Bucky couldn't stop smiling if he tried. Michelle seemed to me to be in shock still, but she said she just doesn't show emotion. I think I'm still in shock! Honey blurts out every couple minutes ~ isn't that crazy?! They're going to have a baby!
My mom must be on top of the world right now. I know she has been desperate for a grandchild since we've all (all 2 of us) left the nest. My dad on the other hand, keeps telling me that he's too young to be a grandparent. Whatcha gonna do now, dad?? :) And mom ~ you & Mike can't move now! HA!

I always knew Bucky would have a baby before me. Even though he's 8 years younger than me, he made most milestones at an earlier age than me. It was a running joke in my family that he would move out of the house before I did. Keep in mind he was 14ish when the joke started. He did move out at a younger age than me, he was a homeowner before me, and now he is HAVING A BABY before me. In the unspoken competition between my brother & I, I totally lose. *sigh*

Seriously, he's the most mature 23 year old I know & he has grown into the most loving, generous, funny, handsome, honest, hardworking, trustworthy brother & friend that I could ever ask for. He & Michelle will make amazing parents. Congratulations, you two! And as Honey says ~ We get Michelle forever!

While we're on the subject of babies, I will say that Honey & I talk a lot about them.

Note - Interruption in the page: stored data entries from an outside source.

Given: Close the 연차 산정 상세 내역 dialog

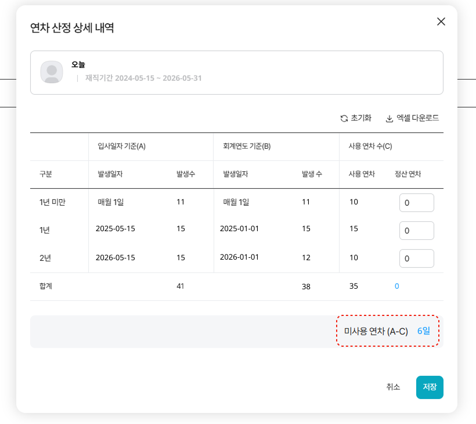Looking at the screenshot, I should (x=441, y=21).
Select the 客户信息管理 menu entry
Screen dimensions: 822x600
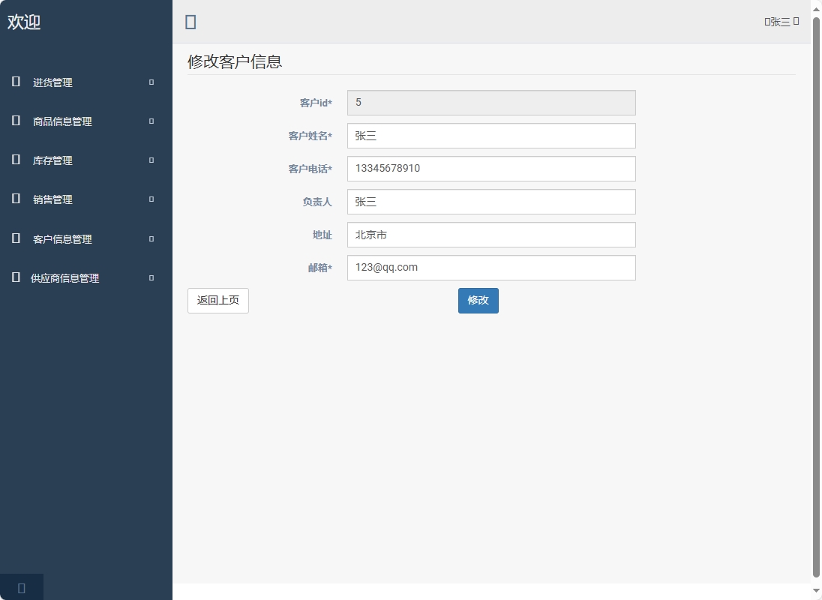coord(64,239)
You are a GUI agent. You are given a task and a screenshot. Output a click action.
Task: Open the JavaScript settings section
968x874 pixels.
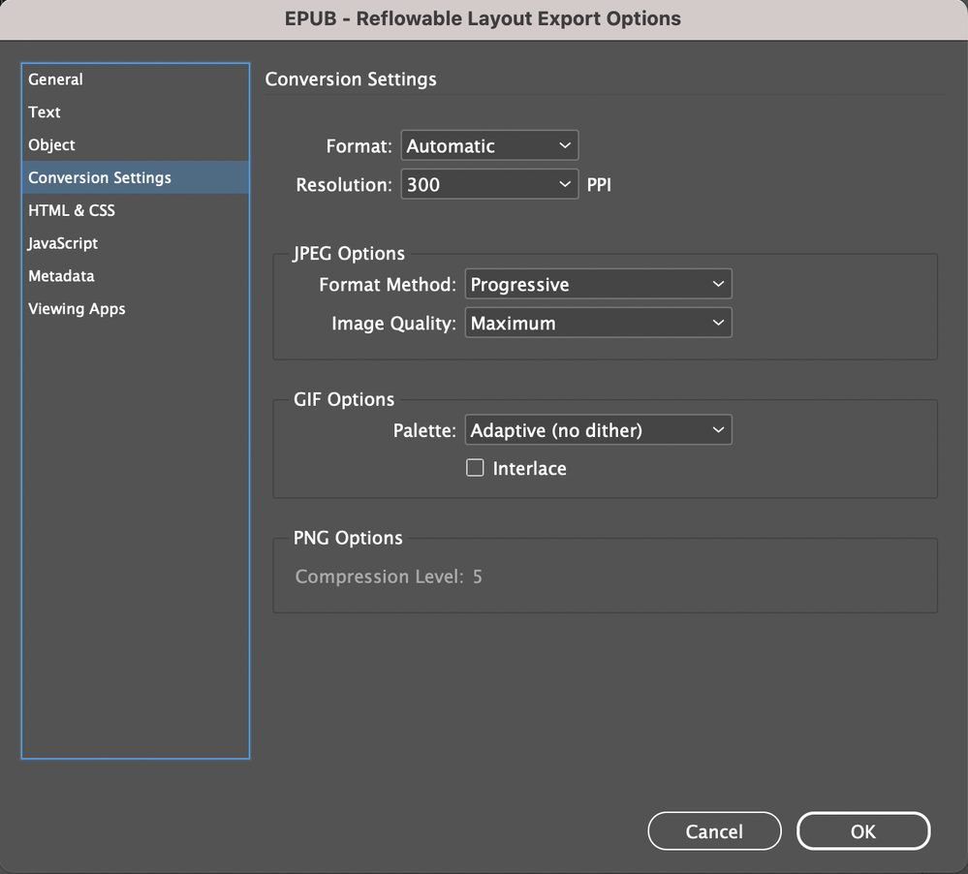tap(63, 243)
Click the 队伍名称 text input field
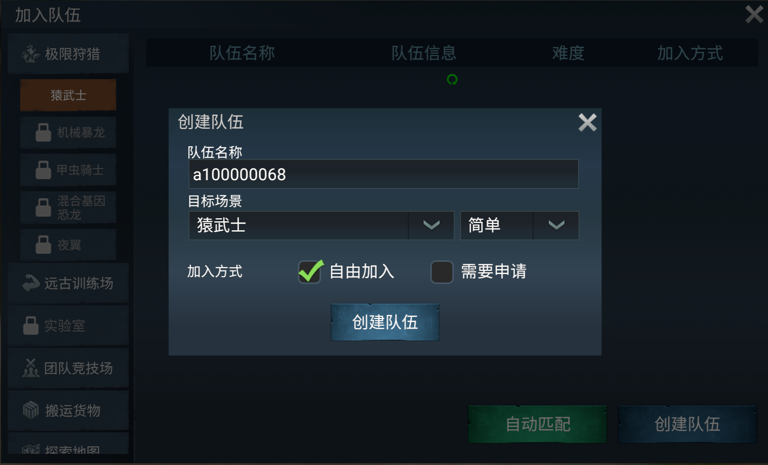This screenshot has height=465, width=768. tap(384, 174)
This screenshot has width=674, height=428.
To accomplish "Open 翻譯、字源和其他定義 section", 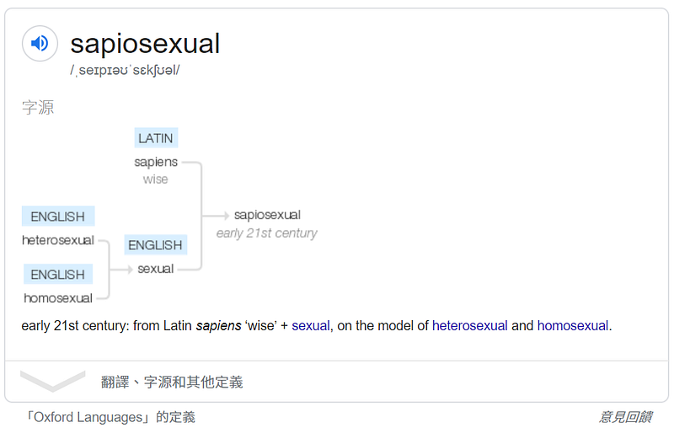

Yesterday, for example, I asked him if he thought we might not ever have kids & he said he didn't know. Since I often feel the same way, it's not like I could be mad. I mean, I'll be 32 in August, and the older I get, the more I think I may never have a child. Some days I'm totally okay with that because truth be told, things are pretty good the way they are. The other days....I can't imagine not having a child. It would just be this empty hole in my life. A huge, gaping hole.

As I'm writing this, Honey said he wondered if Porter's leg is bothering him. He said he's noticed for the past couple weeks Porter's been walking funny. I take Porter to work with me & spend virtually every waking moment with him, and I didn't notice that his leg was bothering him. Some mother I'd make.

At any rate, poor Doodles had been wimpering since we got home from our walk at the Mendenhall Glacier, where he spent an hour & a half running his heart out with 2 other dogs. He seemed fine then, but I thought maybe he had gotten something stuck in his foot. I held Porter's head in my lap while Honey examined his back-right leg. We have never heard such noises out of Doodles' mouth. Honey barely moved his leg, and Porter yelped, growled, squealed, and then buried his head under my arm. My poor baby. I ached because he hurt & I couldn't help him. We gave him some pain meds we had left over from when he scratched his eye last month, but he still yelps everytime he gets up.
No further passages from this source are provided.